The sequence number field
.I seq
is incremented on each new client request and is matched with incoming
server responses.
The server essentially echos the request header in his responses,
altering certain fields.
The
.I caddr
and
.I ccount
fields show the current byte address and count of the data in this
packet, or the data expected to be sent by the other side.
.PP
The protocol is very simple and driven entirely from the client side.
As soon as the client ndstrategy routine is called, the request is
sent to the server;  this allows disk sorting to occur at the
server as soon as possible.
Transactions which send data (client writes on the client side,
client reads on the server side) can only send NDMAXPACKS
packets of NDMAXDATA bytes each, before waiting for an acknowledgement.
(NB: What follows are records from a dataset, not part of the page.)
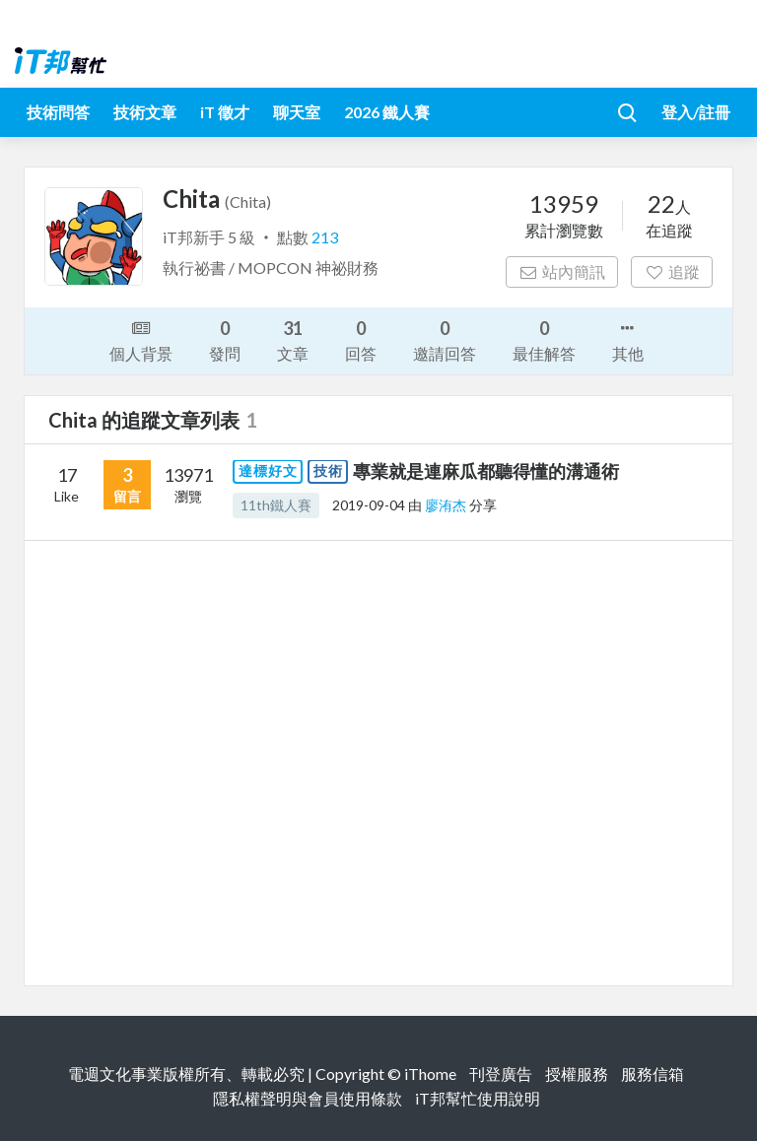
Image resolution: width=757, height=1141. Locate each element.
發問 (225, 339)
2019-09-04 (368, 505)
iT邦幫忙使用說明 (477, 1098)
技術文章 (144, 111)
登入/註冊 (695, 111)
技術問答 (58, 111)
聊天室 (296, 111)
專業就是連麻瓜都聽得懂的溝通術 (486, 471)
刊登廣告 (500, 1073)
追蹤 (672, 271)
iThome (430, 1073)
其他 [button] (628, 339)
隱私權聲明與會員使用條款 (307, 1098)
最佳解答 (544, 339)
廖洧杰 (447, 505)
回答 (361, 339)
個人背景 (140, 339)
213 (324, 237)
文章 (293, 339)
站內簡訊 (562, 271)
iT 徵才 (224, 111)
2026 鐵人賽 (387, 111)
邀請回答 (444, 339)
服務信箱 (652, 1073)
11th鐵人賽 (276, 505)
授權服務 (576, 1073)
The defines are currently set at 6 packets of 1K bytes each.
This allows the normal 4K byte case to occur with just one
"transaction".
The NDOPWAIT bit is set in the
.I op
field by the sender to indicate he will send no more until
acknowledged (or requested) by the other side.
The NDOPDONE bit is set by the server side to indicate the
request operation has completed;  for both the read and write
cases this means the requested disk IO has actually occured.
.PP
Requests received by the server are entered on an active list which
is timed out and discarded if not completed within NDXTIMER seconds.
Requests received by the server allocate a 
.I bcount
size buffer directly in Multibus memory to minimize buffer copying.
Contiguous DMA disk IO thus occurs in the same size chunks it would
if requested from a local physical disk.
.SH BOOTSTRAP
The SUN workstation has PROM code to perform a net boot using
this driver.  This booting performs exactly the same steps
involved in a real disk boot which are:  (1) user types "b nd" to
PROM monitor.  (2) PROM loads blocks 1 thru 15 of /dev/ndp0
(bootnd) and starts it.  (3) bootnd loads "/boot" from /dev/ndp0.
(4) /boot loads "/vmunix" from /dev/ndp0 and starts it.
.PP
Although this is more involved than it needs to be (the PROM
could do all the work if we were running a 
.I file
server), it uses the same protocol and driver as the rest of
the net disk system.  
.SH "SEE ALSO"
ioctl(2)
.SH BUGS
The current UCB network code assumes Class A internet address
format and uses the low 3 bytes of IP address as the low
3 bytes of the 6 byte ethernet address.  This will be changed
shortly to use Plummer's ether resolution protocol.  At that
time the way booting is done will also change; perhaps avoiding
the IP layer entirely.
.PP
The size of the Multibus memory pool allocated by 
function 
.I mbbufall
is critical.  If this pool is too small, the server will not
be able to allocate a disk buffer and retransmissions will occur.
Instead the nd driver should manage its own pool in main memory
and try there if Multibus memory is unavailable.